Showing posts with label new street. Show all posts
Showing posts with label new street. Show all posts

Wednesday, 23 January 2013

My favourite items at the moment...

My loooovely housemates had a little surprise in store for me the other day. Coaxed to the Bullring despite a hangover from Hell, I was greeted upon my arrival with a...

PIZZA HUT BIRTHDAY PARTY!
No joke, salad bar, ice-cream factory: the lot. I am not lying when I say I was moved to tears.
And to top it all off, they bought me a prezzie too... This gorgeous rucksack.

 
 
Upon asking where it had been sourced from, I was answered with an ambiguous "somewhere" - which gives me a sneaky feeling it may be from U.Outfitters. (Getting stuff from there as a present is a delight - don't get me wrong. I just disagree with their business morals. I do not disagree with this bag - it's amazing.)

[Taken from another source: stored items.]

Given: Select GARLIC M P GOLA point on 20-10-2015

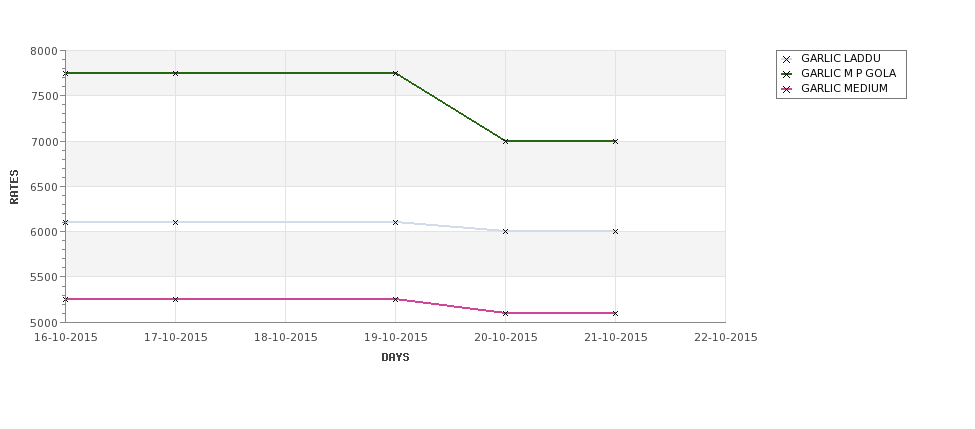Looking at the screenshot, I should pyautogui.click(x=506, y=141).
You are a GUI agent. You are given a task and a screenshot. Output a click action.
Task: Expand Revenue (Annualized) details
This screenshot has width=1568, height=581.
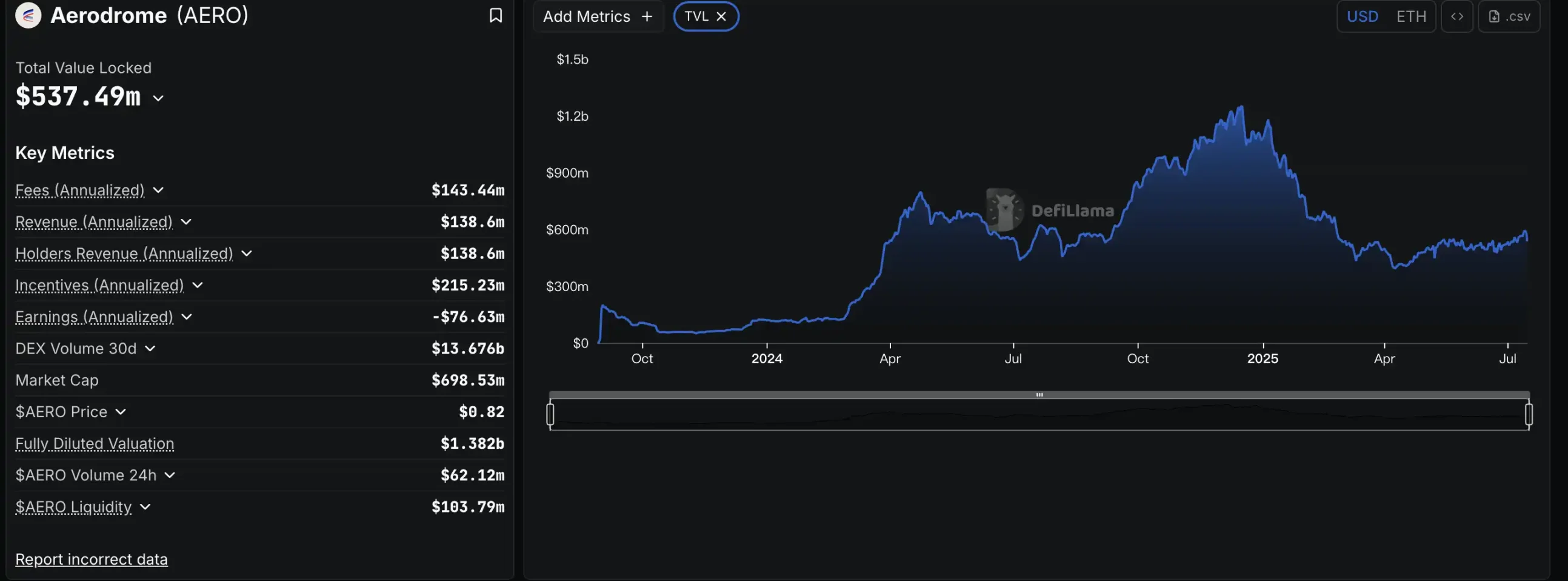[186, 222]
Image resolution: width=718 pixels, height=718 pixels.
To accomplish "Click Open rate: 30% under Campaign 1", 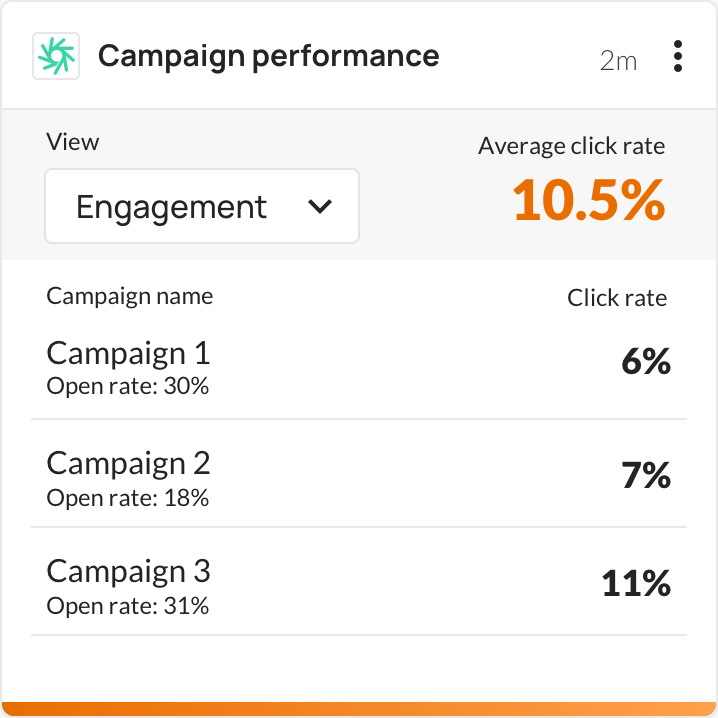I will pos(128,386).
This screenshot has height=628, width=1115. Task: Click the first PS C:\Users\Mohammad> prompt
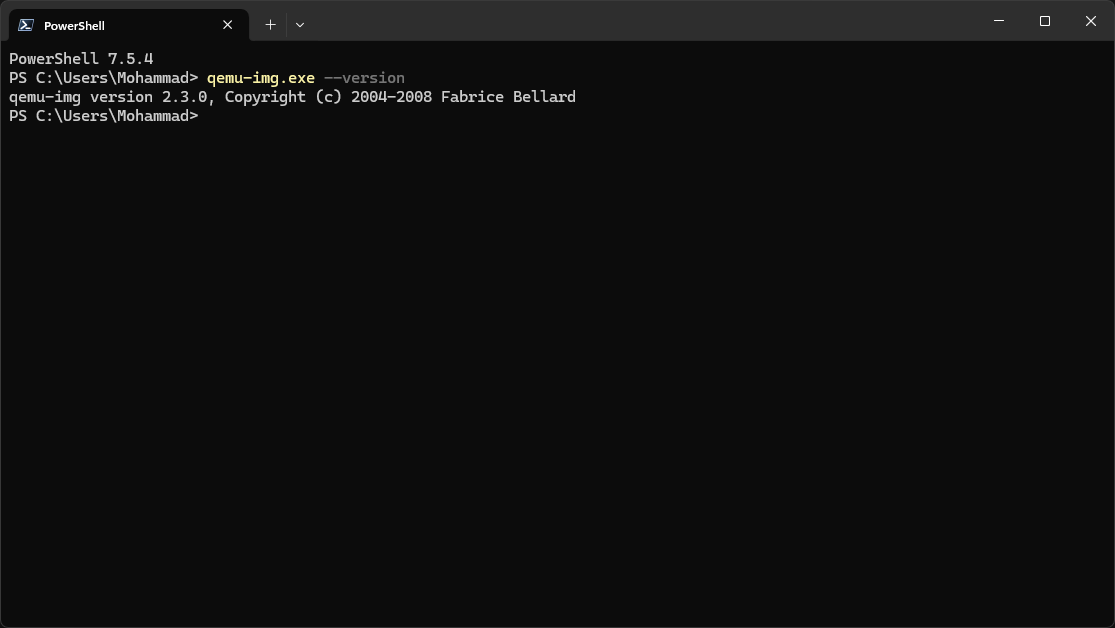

As well as this bag, I've treated myself to a new "school bag." Getting a new school bag was always one of the few perks of going back to school.
Year after year I would pester my mum for the latest must-have bag - which were mainly, in hindsight, horrendous. I endured the Warehouse epidemic, the Jane Nor fad and I even have faint memories of being the envy of my friends with a (somewhat dykey) Animal rucksack. But any way - here it is...

 
Only £18 in the monsoon sale. YUM.

Now, just because it's snowing does mean you shouldn't look G. I've been LIVING in my pink Timberlands. Great grip, eye-catching.. I get a lot of sticks from the housemates for looking like a single mum called Shaneekwa but I love them. They're so sturdy. And make me feel a bit less white. :)



Friday, 9 November 2012

Sack Sales on New Street

Now we all love a bargain. And there really is no better shopping feeling than finding a treasure in the Topshop sale or old-school designer in a charity shop.
But "Sack Sales on New Street" has taken the bargain hunter experience to an entirely new level.
 Looks promising doesn't it
 So, you go in and on the bottom floor you are greeted by a sound system playing stupidly loud music. (A pet peeve of mine.) The ground floor is dedicated to all the second hand clothing that these entrepreneurs have obviously fished out and deemed worthy to be labelled as vintage. A lot of it was actually nice.
But then they had to put a sour edge to it, didn't they? Looking at some of the very 'in' Levi's shorts laid out, i smelled a rat. ..They'd been clever here. Upon closer inspection, only about a quarter of them were ACTUALLY genuine Levi's - the rest were nasty denim shorts that had cheekily had (probably fake) Levi's labels stitched on the back. And people will pay for this... Quite frankly it seemed a bit naughty. And a few pairs were absolutely filthy. The fact that there were dirty items immediately made me doubt the quality and, indeed, hygiene of the rest of the shop.
But, nevertheless, i powered on. Having heard about this place through a friend, and having been to a sack sale in the USA, i had high hopes. Basically, you are given a binbag and you can fill it for a tenner, half a bag for a fiver. (Btw, you must excuse my lack of capital i's. My i button has annoyingly broken so i have to copy and paste a lower case one in every time. The most frustrating thing ever.)
This is what i found up the stairs. Literally piles and piles of clothes, seemingly designated into sections such as dresses and denim.
There was a LOT of shit.
And i mean really shitty stuff - stuff you wouldn't even see the tramp that lives on Dawlish Road wearing. (My friend bought a hideous sequinned gypsy skirt simply because it made her laugh.)
i was not going to give up though. i threw myself into the musty piles in true retail-magpie fashion and managed to claw a few little gems out. But only a few. i did find a nice army jacket tbf, and it's made up of more beigey tones than my other one... So i can see it working with black jeans and worker boots. Other than that, there were plenty of funny old slogan t-shirts that have tie-dye potential for wearing to the gym!
But seriously, only go here if you have a lot of spare time and you have plenty of hand-sanitizer. 
i left the place feeling (and almost certainly smelling) like a dirty crack-whore who had been foraging around in a bin. it's good fun - but i dare say that the irritating music and the fact that the clothes were dirty made me yearn to be in a trusty Cancer Research shop fishing out fresh-smelling second-hand clothes that i could be sure that a prostitute hadn't died in.